→ Work to be completed
The lines needed run from the one that contains "Task: Uncheck second row D column checkbox" through the end of the material below, both included; write them out exactly, with no pictures.

[Opening Source material section]

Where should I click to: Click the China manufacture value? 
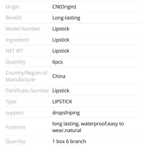(x=59, y=76)
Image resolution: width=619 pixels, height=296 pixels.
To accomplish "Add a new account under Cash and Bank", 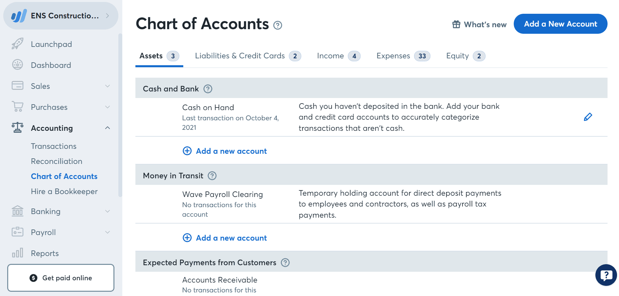I will point(224,151).
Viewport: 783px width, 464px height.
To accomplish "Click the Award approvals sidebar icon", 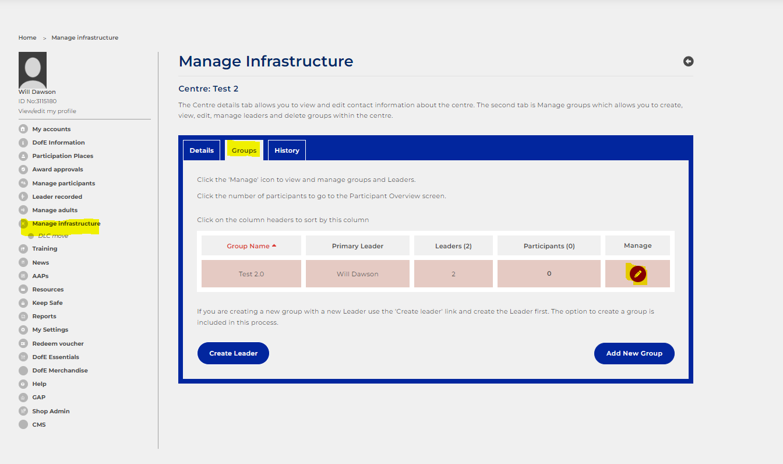I will click(23, 170).
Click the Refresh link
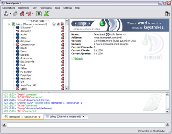This screenshot has width=172, height=134. [x=78, y=58]
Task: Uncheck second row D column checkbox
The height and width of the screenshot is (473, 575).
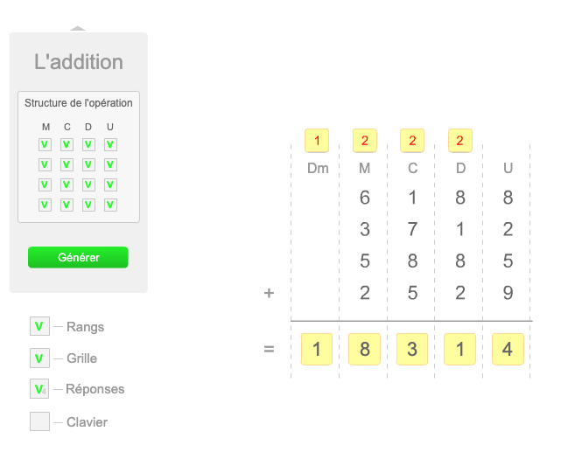Action: point(88,164)
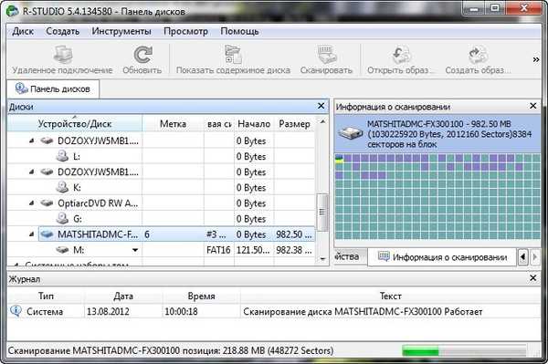Close the Журнал log panel
Screen dimensions: 548x364
point(533,278)
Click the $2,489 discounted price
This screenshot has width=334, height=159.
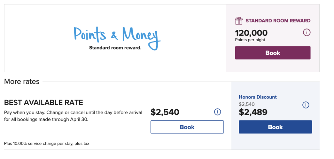point(253,112)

[Closing Source material section]

→ Result for this task
Task: Uncheck second row D column checkbox
The height and width of the screenshot is (473, 575).
Action: point(88,164)
Close the Журнал log panel
Screen dimensions: 548x364
point(533,278)
Click the $2,489 discounted price
This screenshot has width=334, height=159.
point(253,112)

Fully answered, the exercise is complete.